Réforme des retraites : la volte-face d'Agnès Buzyn

DARMANIN JUGE BUZYN

Réforme des retraites : le ministère de la Santé favorable à un allongement de la durée de travail

"Après l'incitation à partir plus tard, c'est maintenant le recul de l'âge à nouveau qu'évoque Agnès Buzyn ". Critères de sélection et passerelles entre cursus seront précisés par décret.

Et la ministre d'ajouter: " Après, nous allons mener une réforme des retraites pour rendre les retraites plus universelles, plus compréhensibles pour les Français et avoir un système qui pérennise notre système par répartition, peut-être que cela, ça sera en discussion avec les partenaires sociaux dans le cadre de la réforme générale ".

Agnès Buzyn a en revanche reçu le soutien du ministre de l'Action et des Comptes publics Gérald Darmanin, qui a salué une "proposition très courageuse" qui "s'étudie et se regarde".
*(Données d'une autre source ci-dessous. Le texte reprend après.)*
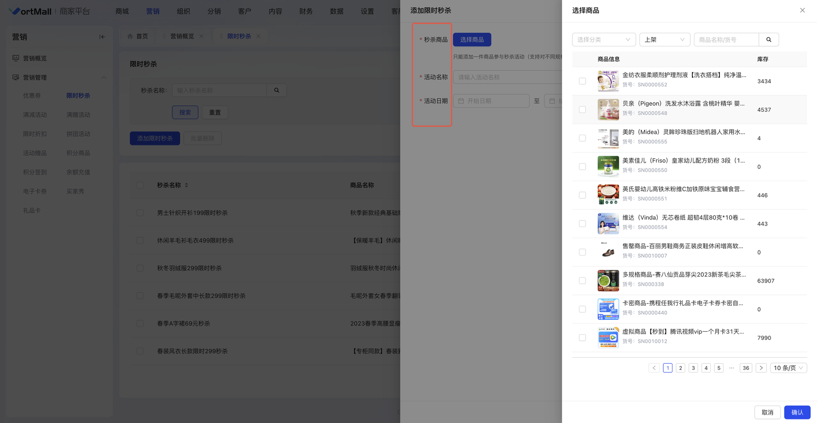Click the previous page arrow in pagination
The height and width of the screenshot is (423, 817).
tap(654, 368)
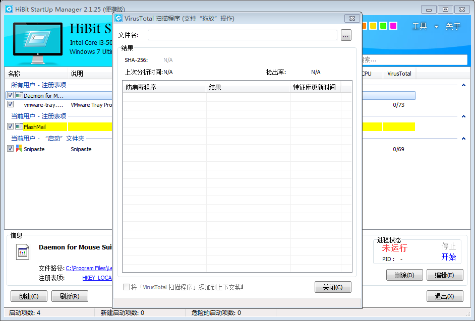Click the 文件名 input field
The image size is (475, 321).
click(x=242, y=35)
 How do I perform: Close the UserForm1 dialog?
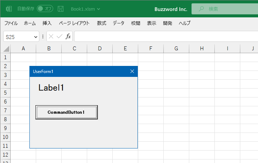click(x=132, y=71)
Ces propos, tenus "à titre personnel", avaient provoqué la "surprise" de Jean-Paul Delevoye - Emmanuel Macron s'étant engagé pendant la campagne à ne pas toucher à l'âge légal - et la colère des organisations syndicales, qui y ont vu une "provocation".
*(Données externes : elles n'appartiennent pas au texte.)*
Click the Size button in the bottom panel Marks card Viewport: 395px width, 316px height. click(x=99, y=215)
" La proposition " de la ministre des Solidarités et de la Santé " est très courageuse". Le Haut-commissaire à la réforme des retraites Jean-Paul Delevoye doit participer d'ici fin avril à quatre débats en régions sur la création d'un système universel de retraite. "Agnès Buzyn est tout à fait dans son rôle lorsqu'elle évoque ce sujet".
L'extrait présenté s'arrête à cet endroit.